Фрагмент текста
——

На этой неделе на научном семинаре были представлены предварительные результаты наблюдений за акцией нового игрока на политическом поле — движения «Антимайдан».

Методика работы выглядела так: исследователи фотографировали плакаты или транспаранты (главным образом те, которые были сделаны самостоятельно, то есть заведомо выражали личную позицию участника митинга), а затем опрашивали их носителей.

Таким образом у ученых появилась база плакатов, к этой базе прилагаются анонимные интервью, в которых люди объясняют, почему они совершили то или иное действие или сочинили тот или иной плакат.

«Мы не можем интервьюировать любого произвольного участника политической акции. Мы интервьюируем человека, который имеет четко выраженную политическую позицию. Не просто четко выраженную, а выраженную публичным образом», — уточняет Архипова.

Думали, что это будет «церемониал»

Ученые ожидали, что шествие Антимайдана будет такой церемониальной акцией, устроенной провластными структурами для демонстрации легитимности власти и лояльности ей, что все участники придут туда за деньги или по обязанности, что это будет своего рода театр марионеток.

«Наша нулевая гипотеза не подтвердилась, потому что совершенно явно на этот митинг вышли не только люди, мобилизованные административным ресурсом, но и те, кто искренне солидарен с идеями этого шествия. Я не говорю, что все были “проплачены”, я не говорю, что все искренние, но картина гораздо сложнее», — говорит Архипова.

——

Показанные записи
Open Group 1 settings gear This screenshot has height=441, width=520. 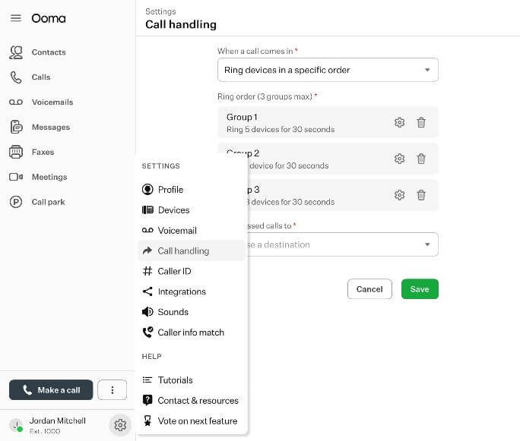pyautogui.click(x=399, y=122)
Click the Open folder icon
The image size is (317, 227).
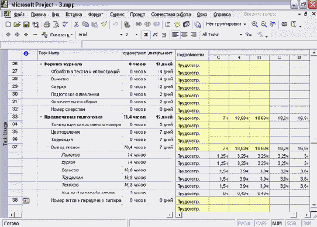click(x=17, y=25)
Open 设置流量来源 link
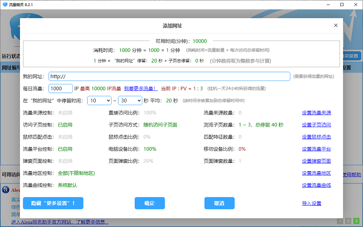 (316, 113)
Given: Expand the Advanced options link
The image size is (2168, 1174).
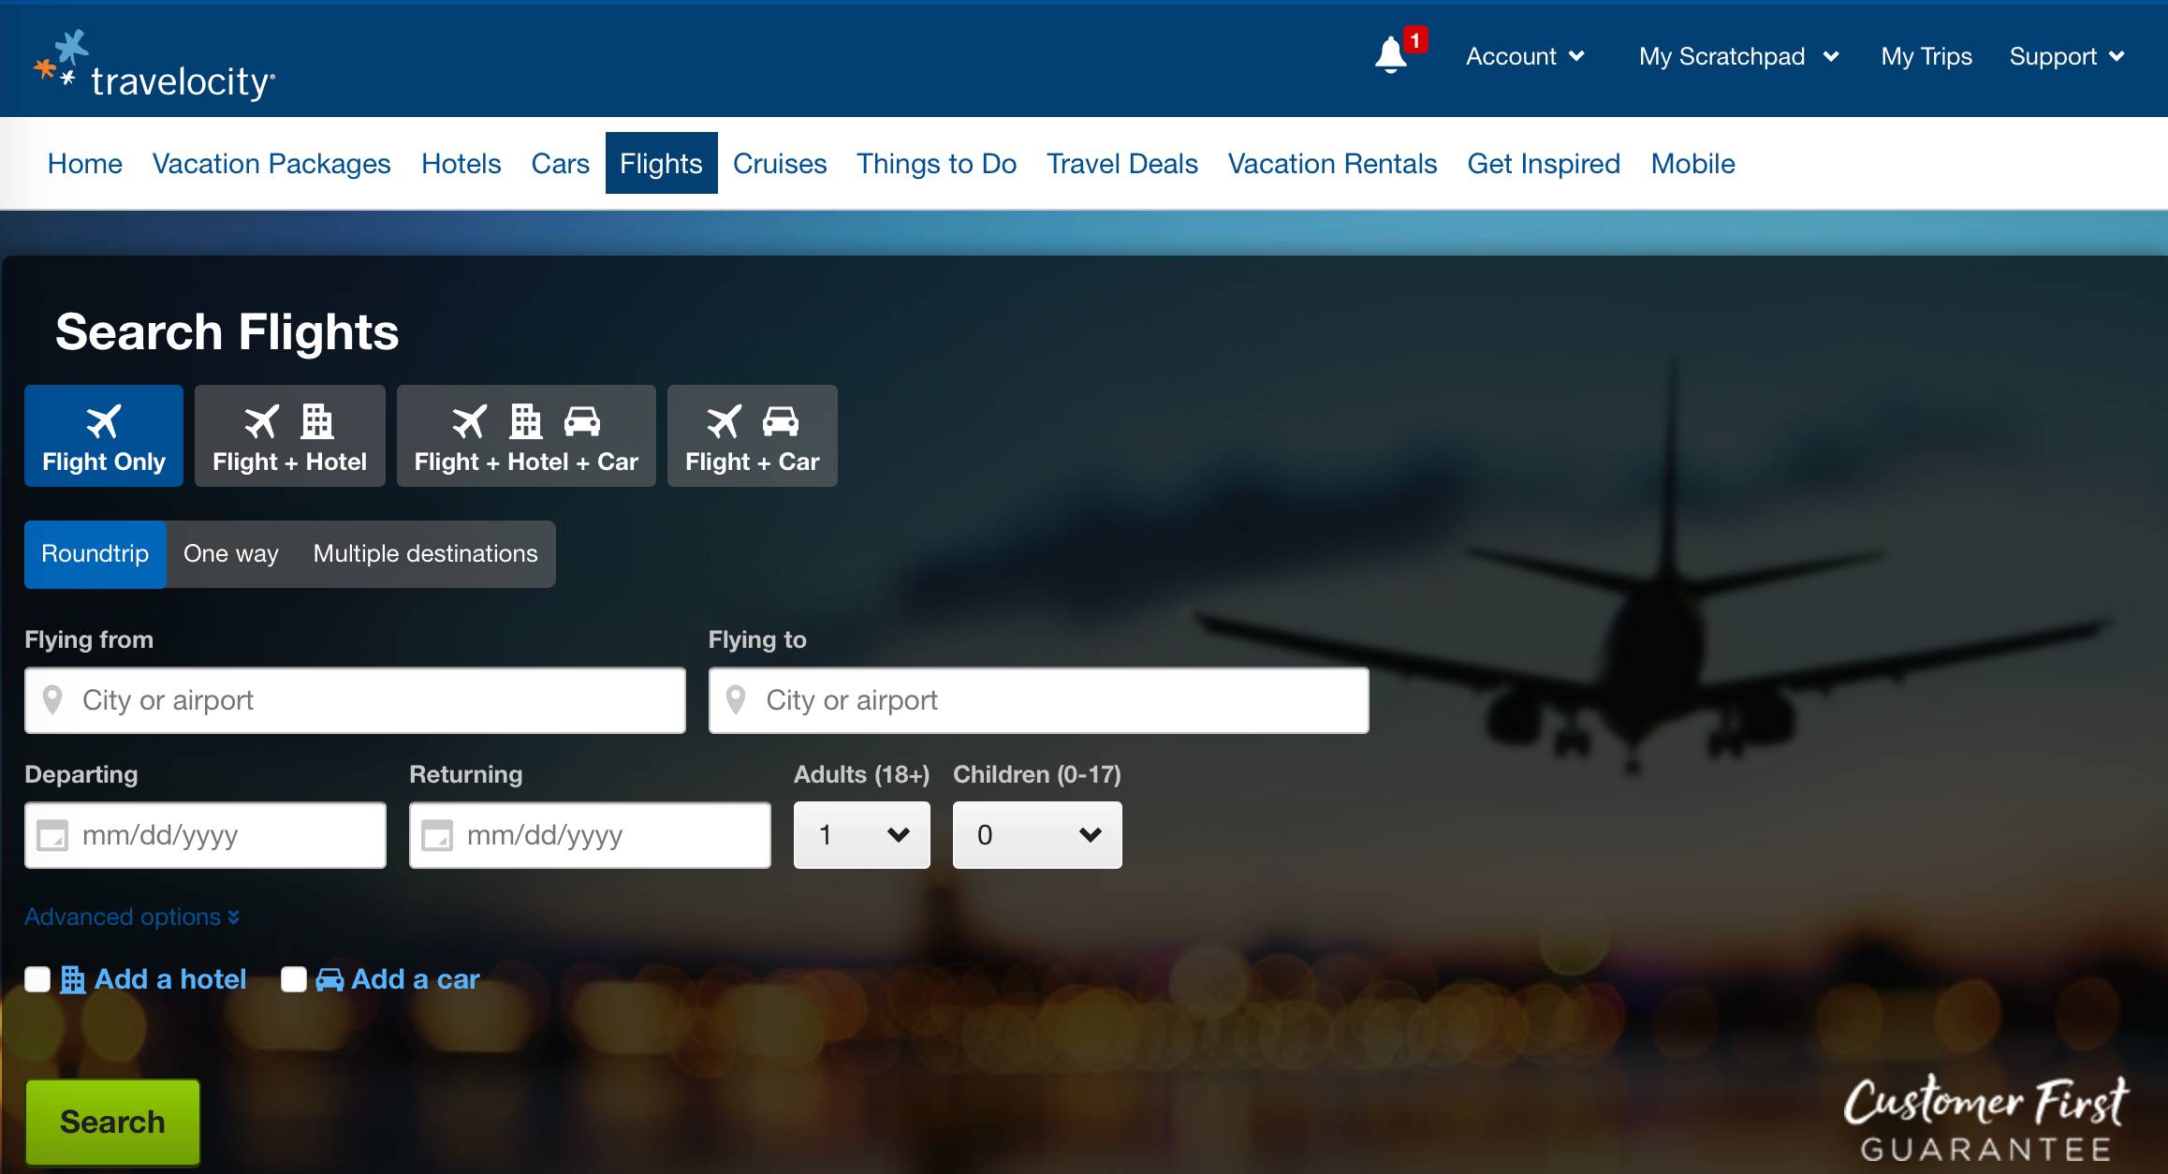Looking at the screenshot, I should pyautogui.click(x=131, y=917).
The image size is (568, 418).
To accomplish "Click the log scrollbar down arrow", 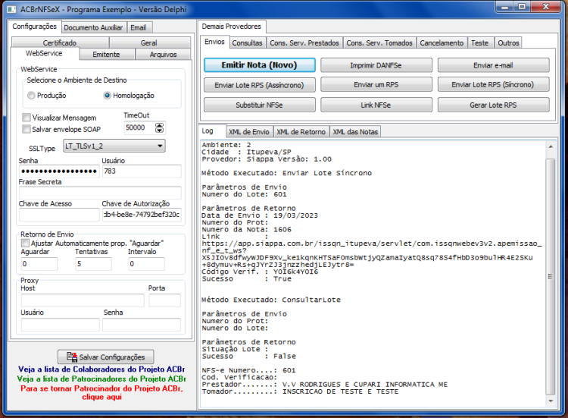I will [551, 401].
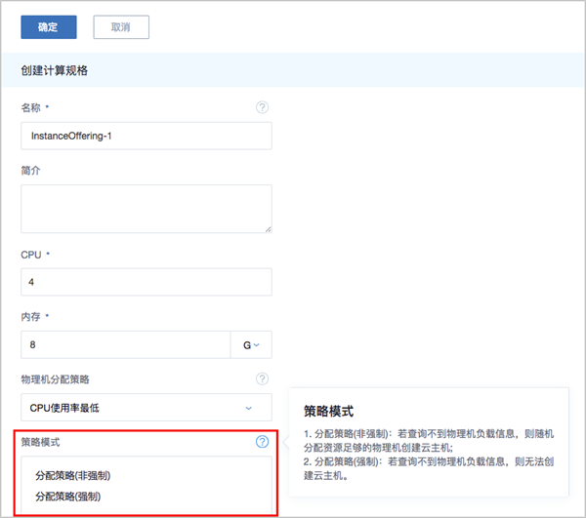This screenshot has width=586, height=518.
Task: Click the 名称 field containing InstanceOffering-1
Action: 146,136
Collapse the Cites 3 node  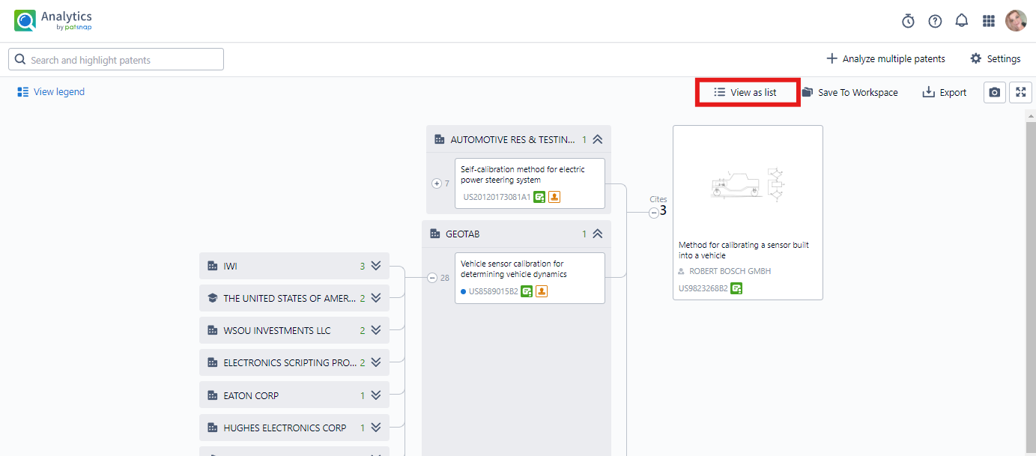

——

Задания
1: Выведите отрывок из текста об исследовании шествия Антимайдана от слов «Методика работы выглядела» до слов «или иной плакат.».
2: Продолжите текст об исследовании шествия Антимайдана после его последнего предложения.

Ответы
1:
Методика работы выглядела так: исследователи фотографировали плакаты или транспаранты (главным образом те, которые были сделаны самостоятельно, то есть заведомо выражали личную позицию участника митинга), а затем опрашивали их носителей.

Таким образом у ученых появилась база плакатов, к этой базе прилагаются анонимные интервью, в которых люди объясняют, почему они совершили то или иное действие или сочинили тот или иной плакат.

2:
Всего она и ее коллеги записали несколько десятков интервью, часть людей отказывалась разговаривать. «Количество отказов давать интервью на этой акции было большим. Гораздо выше, чем, например, на акции памяти Немцова. Но у нас есть такое ощущение, которое очень трудно доказать, что ровно те, кто отказывался, и были, грубо говоря, отправлены своей организацией. Или пришли за деньги. Однако очень много людей искренне отстаивали свою позицию».

Митинговая магия

Люди, участвующие в акциях протеста, чувствуют себя вовлеченными в «делание истории», у них есть чувство, что они прямо сейчас могут непосредственно влиять на власть или оппозицию.

«Например, многие люди считают, что Путин на них смотрит. Я помню, как на каких-то шествиях люди кричали, что на вертолете летает Путин и нас снимает. Некоторые думают, что таким искренним движением они коммуницируют с властью напрямую. А некоторые считают, что они показывают свое отношение к Навальному, когда топчут его портрет. Потому что таким образом, как сказал мне один информант, и другие понимают, что его нужно убить. Тем самым он влияет на других людей», — говорит Архипова.

© Рамиль Ситдиков / РИА Новости
Недостаточно вместе

Из анализа интервью и из наблюдений следовало, что на Антимайдан пришли представители десятков разных организаций и групп — в их числе практически не было крупных политических партий и движений (самым заметным было НОД депутата Федорова, числившееся одним из организаторов шествия).

«На Антимайдане был огромный срез огромного количества групп, там были представители субкультур — поисковики, диггеры, реконструкторы, неоязычники. Там было огромное количество военизированных организаций — от школьных клубов до вполне серьезных. Там были казаки (или люди, которые показывали, что они казаки). Там были какие-то не очень известные политические партии, там были просто люди, которые ни с чем себя не ассоциировали», — говорит Архипова.

Один из выступавших на семинаре отметил, что участники Антимайдана представляли собой «низовой административный ресурс», то есть множество организаций уровня ЖЭКа — советы и ассоциации ветеранов, общество инвалидов, военно-спортивные и военно-патриотические секции и кружки, профкомы предприятий. Особенную активность проявляли организации инвалидов.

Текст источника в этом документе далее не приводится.